Copy out verbatim the lines starting at the one that contains "Task: Show previous" and ending at the final line of the records below.

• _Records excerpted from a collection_
# # #

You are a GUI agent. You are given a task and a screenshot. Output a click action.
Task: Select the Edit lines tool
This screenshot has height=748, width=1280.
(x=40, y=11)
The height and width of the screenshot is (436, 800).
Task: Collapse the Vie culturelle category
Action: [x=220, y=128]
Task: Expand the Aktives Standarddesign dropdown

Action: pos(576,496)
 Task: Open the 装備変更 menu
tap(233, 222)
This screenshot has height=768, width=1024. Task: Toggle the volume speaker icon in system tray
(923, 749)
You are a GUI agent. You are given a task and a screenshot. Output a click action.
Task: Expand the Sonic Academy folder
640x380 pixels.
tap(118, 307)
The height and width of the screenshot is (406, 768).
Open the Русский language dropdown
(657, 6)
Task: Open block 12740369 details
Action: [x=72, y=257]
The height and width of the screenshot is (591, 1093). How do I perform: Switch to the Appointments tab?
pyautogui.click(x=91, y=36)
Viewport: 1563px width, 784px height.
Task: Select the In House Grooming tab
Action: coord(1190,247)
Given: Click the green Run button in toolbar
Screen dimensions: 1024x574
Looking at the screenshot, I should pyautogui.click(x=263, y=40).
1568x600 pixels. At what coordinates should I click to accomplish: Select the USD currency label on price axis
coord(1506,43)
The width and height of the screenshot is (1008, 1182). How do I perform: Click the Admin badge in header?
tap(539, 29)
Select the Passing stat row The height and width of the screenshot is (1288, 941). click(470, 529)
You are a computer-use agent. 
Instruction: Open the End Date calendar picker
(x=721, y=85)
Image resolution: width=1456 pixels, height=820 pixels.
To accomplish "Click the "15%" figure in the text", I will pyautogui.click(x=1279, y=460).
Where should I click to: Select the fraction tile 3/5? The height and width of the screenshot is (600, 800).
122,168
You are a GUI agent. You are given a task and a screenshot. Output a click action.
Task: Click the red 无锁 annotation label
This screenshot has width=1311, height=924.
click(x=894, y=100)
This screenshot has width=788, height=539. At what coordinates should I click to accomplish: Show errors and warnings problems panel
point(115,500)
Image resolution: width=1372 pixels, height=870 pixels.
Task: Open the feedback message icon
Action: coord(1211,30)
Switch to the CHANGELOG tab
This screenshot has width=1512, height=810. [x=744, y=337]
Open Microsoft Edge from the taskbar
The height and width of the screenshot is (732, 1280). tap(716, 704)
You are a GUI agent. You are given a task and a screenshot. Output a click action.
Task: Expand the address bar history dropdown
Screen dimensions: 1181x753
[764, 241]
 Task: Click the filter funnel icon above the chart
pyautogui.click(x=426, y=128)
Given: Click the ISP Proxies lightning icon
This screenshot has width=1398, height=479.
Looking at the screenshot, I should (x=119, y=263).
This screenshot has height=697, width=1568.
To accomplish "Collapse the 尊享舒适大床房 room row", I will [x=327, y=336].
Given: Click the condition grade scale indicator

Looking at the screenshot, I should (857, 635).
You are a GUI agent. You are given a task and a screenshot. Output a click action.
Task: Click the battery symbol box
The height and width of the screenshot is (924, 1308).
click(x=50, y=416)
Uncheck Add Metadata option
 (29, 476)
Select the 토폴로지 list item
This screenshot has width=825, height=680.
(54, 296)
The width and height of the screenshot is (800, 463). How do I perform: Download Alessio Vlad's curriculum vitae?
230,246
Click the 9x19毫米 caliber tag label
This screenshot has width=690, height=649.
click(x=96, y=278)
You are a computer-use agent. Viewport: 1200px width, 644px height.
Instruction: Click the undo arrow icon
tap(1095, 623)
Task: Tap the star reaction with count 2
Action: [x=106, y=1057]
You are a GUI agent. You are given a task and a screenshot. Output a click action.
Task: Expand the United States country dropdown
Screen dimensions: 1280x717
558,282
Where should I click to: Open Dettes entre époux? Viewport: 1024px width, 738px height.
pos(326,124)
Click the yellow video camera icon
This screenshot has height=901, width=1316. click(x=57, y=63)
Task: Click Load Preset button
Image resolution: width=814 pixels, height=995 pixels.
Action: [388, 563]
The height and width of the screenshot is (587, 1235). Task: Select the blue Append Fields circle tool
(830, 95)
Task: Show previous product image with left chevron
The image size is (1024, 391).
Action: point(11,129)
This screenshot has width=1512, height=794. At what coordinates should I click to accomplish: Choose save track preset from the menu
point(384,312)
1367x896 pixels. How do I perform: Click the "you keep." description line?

# # #

• _RESPONSE FOR THIS EXERCISE_
Task: Show previous product image with left chevron
The image size is (1024, 391).
Action: point(11,129)
This screenshot has width=1512, height=794. At what coordinates should I click to accomplish: Choose save track preset from the menu
point(384,312)
1367x896 pixels. How do I perform: Click the "you keep." description line?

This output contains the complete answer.